# Source text
━━━━━━

Friday, January 12, 2007

Marching to Persia: First Blows Struck in Bush's War on Iran
Written by Chris Floyd
Friday, 12 January 2007
*Below is the post that I somehow lost yesterday.*

Hard on the heels of Bush's bellicose language against Iran in his "New Way Forward" speech comes news that American forces stormed an Iranian consulate in Iraq in a heavily armed raid – including five helicopters – with threats to kill the Iranian diplomats inside if they did not surrender.

As Glenn Greenwald notes: "Isn't it a definitive act of war for one country to storm the consulate of another, threaten to kill them if they do not surrender, and then detain six consulate officers?" Glenn – who with his usual dispatch has been all over Bush's rush to encompass Iran in the hellfire of his Middle East rampage – knows full well the answer to his rhetorical question: Yes, it is a definitive act of war.

The raid is just one more in a series of recent actions transparently designed to provoke the Iranians into some violent response that can be used as a "justification" for the Bush Regime's long-desired strike on Iran. Part of this push for a new war has to do with the old Bush-Cheney-PNAC plan of geopolitical empire, which requires the installation of a cowed and compliant government in Tehran; and part of it has to do with what appears to be the Bush Regime's self-delusion that the abominable failure of their assault on Iraq is due not to their own venality, stupidity, brutality and ignorance, but because some dastardly outsider is interfering with their operation, which otherwise would be welcomed with open arms by the grateful Iraqis.

━━━━━━

# Supplied data

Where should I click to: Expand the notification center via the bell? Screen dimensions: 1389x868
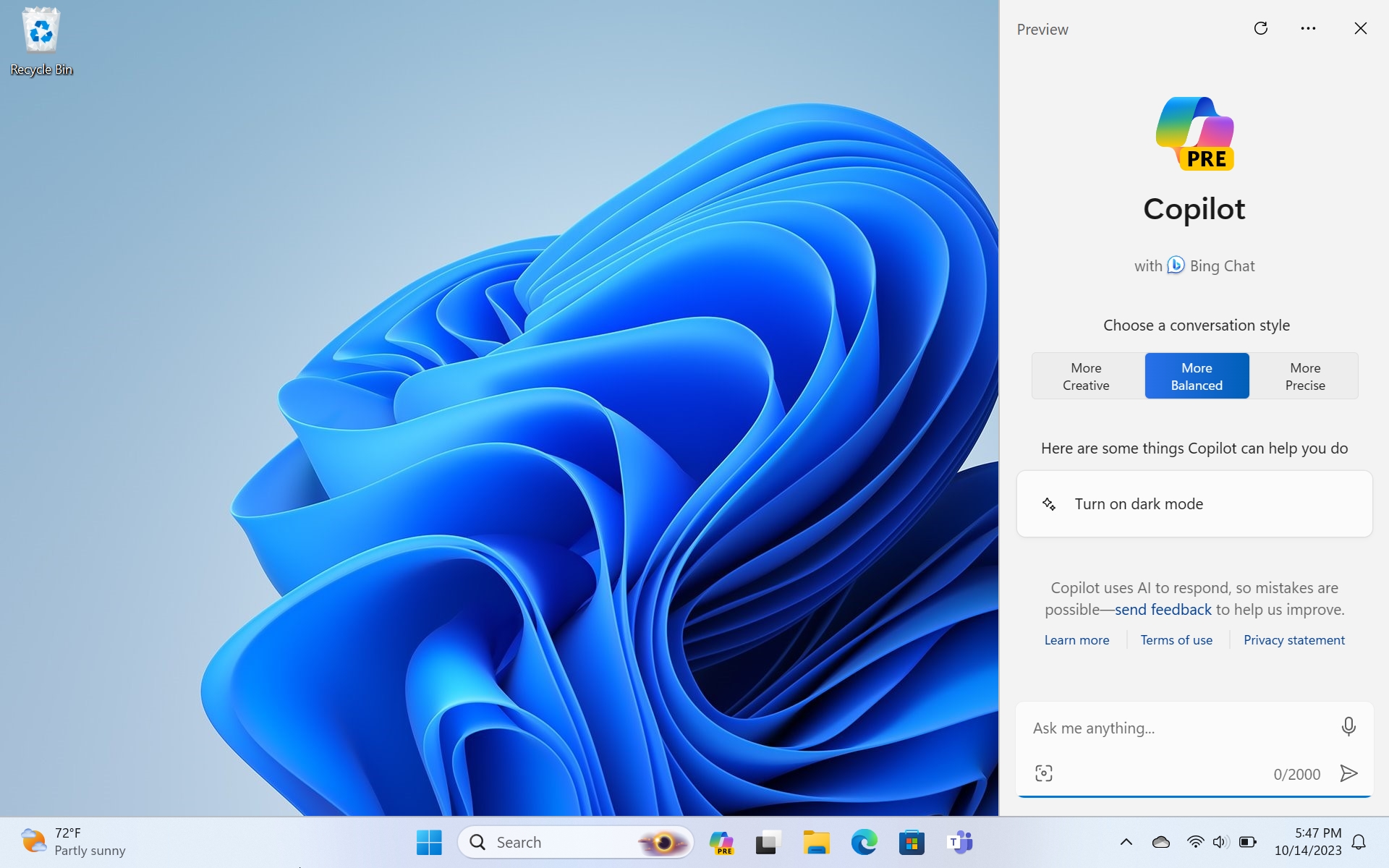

━━━━━━

# Exercise
Continue the commentary on the U.S. raid on the Iranian consulate in Iraq, beginning right after its final sentence.

# Answer
The mindset of the Bush-Cheney faction in this regard is precisely that of a deranged rapist who insists that his victim is actually in love with him and would gladly marry him if only her friends would stop talking him down and telling her that he's no good.

There have been many criminal episodes in the history of the United States government; but I am hard-pressed to think of one that has been so egregiously stupid and self-destructive, and so riddled with pathological aberrations.

I think the Iranians – inheritors of three thousand years of statecraft – will not take the bait. Their Bush-like president – a strutting religious extremist who, left to his own devices, might indeed lash out in response to provocation – is neither the commander of the nation's armed forces nor the ultimate authority in government. But as we have seen in Iraq, in the end Bush is perfectly capable of launching an act of military aggression without any substantive pretext whatsoever. The wily forbearance of the Persians could very well go for naught in the face of this mad stampede toward a new and more horrible war.

Below are some extensive excerpts from Greenwald, but do read the entire piece, for there is much more detail there, along with all his links.

(Continued after the jump.)

Glenn Greenwald:
Iraq continues to receive the overwhelming bulk of attention in the media and among political analysts. But the fate of Iraq, tragically, is all but sealed -- the President will send more troops and order them to be increasingly brutal and indiscriminate, and they will stay through at least the end of his presidency. That is just a fact. The far more attention-demanding issue now is what the President's intentions are with regard to Iran.

As Think Progress notes, the White House took multiple steps yesterday to elevate dramatically the threat rhetoric against Iran. Bush included what The New York Times described as “some of his sharpest words of warning to Iran” yet. But those words could really be described more accurately not as “threats” but as a declaration of war.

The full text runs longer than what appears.